On my first day at the uranium processing plant, my eyes immediately filled with tears and I couldn‘t breathe.
Stáhnout obrázek
Miroslav Šmejkal was born on 20 July 1950. His parents divorced while he was still at school and his mother Marie remarried to Jan Fišer. The family moved to Jáchymov in 1960, where Jan Fišer got a job in the uranium mines. There, he spent three years in the immediate vicinity of the labour camps. His uncle Stanislav Zima, who was sentenced to 17 years in prison for espionage, was also imprisoned in one of them. In 1963, the family moved to Zliv, where Miroslav‘s stepfather got a job in the newly opened MAPE uranium ore processing plant.
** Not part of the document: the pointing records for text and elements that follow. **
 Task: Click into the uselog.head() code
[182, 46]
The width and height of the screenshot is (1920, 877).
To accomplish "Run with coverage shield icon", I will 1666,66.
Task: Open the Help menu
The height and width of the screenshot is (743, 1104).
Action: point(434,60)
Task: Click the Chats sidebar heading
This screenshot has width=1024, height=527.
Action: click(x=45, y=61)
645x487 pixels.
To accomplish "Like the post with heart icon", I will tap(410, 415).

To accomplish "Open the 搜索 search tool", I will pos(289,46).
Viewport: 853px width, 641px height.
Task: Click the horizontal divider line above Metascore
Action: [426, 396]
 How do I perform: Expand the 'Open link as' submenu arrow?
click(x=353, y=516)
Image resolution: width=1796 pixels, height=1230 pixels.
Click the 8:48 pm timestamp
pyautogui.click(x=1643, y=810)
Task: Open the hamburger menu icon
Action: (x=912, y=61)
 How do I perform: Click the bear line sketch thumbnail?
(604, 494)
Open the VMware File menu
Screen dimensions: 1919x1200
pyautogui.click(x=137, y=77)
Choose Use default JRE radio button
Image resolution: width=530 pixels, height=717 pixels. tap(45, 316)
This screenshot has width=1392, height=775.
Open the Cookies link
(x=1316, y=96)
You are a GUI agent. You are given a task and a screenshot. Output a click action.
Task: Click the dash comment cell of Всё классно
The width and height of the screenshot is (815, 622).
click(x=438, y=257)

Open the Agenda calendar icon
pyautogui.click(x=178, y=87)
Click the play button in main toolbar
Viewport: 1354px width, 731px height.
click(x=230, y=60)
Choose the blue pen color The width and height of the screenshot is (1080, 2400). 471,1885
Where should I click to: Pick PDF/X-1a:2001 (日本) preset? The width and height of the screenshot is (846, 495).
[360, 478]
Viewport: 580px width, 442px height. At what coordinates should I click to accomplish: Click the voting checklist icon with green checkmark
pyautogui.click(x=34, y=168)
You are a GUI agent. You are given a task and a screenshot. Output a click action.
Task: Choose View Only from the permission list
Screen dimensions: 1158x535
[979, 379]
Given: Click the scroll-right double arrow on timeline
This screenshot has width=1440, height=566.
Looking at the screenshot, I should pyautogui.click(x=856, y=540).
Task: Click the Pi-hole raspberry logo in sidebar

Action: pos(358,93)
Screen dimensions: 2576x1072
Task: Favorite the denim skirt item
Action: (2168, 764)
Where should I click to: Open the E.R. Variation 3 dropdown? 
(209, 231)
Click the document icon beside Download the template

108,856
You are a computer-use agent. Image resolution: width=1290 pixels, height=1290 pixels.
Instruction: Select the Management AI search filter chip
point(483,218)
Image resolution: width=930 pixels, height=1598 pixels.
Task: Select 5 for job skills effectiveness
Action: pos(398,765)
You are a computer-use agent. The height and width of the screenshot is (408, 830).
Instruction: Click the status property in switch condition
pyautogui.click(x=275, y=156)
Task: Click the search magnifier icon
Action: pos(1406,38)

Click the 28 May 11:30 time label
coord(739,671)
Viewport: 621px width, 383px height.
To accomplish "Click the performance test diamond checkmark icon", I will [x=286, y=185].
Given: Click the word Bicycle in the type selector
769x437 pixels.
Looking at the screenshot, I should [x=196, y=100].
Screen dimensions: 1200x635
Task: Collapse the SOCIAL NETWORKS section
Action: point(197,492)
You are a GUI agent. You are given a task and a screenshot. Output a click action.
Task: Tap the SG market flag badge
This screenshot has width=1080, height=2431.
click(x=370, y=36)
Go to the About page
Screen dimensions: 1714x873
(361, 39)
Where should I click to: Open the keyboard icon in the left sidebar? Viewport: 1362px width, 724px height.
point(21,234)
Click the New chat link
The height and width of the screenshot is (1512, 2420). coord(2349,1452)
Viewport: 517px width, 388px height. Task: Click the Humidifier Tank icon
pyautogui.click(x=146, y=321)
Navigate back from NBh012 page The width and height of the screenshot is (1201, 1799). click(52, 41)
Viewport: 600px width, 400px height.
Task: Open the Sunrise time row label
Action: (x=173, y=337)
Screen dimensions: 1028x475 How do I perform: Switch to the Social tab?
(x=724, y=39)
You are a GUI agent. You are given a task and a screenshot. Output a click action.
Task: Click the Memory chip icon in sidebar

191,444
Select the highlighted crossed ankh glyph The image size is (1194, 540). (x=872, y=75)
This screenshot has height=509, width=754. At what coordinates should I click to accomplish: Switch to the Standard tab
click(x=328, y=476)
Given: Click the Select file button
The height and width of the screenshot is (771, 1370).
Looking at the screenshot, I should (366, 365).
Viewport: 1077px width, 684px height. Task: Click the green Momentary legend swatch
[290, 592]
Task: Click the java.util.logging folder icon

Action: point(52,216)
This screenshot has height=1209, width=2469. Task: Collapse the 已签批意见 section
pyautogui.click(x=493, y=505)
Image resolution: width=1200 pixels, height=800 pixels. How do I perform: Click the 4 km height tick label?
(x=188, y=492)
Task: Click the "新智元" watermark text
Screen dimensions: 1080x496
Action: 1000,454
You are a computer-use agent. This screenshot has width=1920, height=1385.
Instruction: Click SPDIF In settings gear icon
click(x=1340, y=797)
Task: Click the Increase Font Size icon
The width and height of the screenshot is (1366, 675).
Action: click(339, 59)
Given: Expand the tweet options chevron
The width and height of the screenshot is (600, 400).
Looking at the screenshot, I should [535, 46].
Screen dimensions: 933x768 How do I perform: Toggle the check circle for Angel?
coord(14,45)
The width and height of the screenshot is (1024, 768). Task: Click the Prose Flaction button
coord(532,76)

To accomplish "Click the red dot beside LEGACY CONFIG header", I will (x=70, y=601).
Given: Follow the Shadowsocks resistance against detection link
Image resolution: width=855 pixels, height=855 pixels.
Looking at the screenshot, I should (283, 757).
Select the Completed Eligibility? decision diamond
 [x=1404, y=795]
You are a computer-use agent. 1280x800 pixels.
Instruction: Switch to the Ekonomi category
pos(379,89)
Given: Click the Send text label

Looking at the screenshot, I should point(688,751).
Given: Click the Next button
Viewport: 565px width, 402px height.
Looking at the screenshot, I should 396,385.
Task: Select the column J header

After secondary school, the witness joined full-time military service with the Border Guard. After graduating from the six-month non-commissioned officer‘s engineer school, he was assigned to the engineer company of the 15th Brigade of the Border Guard. The unit to which he was assigned carried out the shifting of a signal wall in the area of the Novohradské Mountains. After the war, he joined MAPE-Mydlovary in the measurement and regulation section. In the ore processing plant he witnessed frequent chemical spills and other environmental accidents, which were kept secret by the company management. He refused to join the Communist Party of Czechoslovakia. Because of his interest in Western music and maintaining written contact with emigrants, he was monitored by Communist Party agents. In 1986 he was interrogated for the first time by State Security. The State Security captain JUDr. Malecha introduced the file of the candidate of secret cooperation „Oto“ on him, but after a while he stated that the witness was only „acting stupid“ and moreover he deconspired the captain. In November 1989, Miroslav Šmejkal supplied Budějovice students with paper for the production of posters and leaflets from MAPE stocks. In Zliv he became a member of the Civic Forum. After the revolution, he remained in the company as a sales clerk, then as chief engineer. He witnessed the illegal dumping of MAPE waste in the 1990s. He retired in 2017.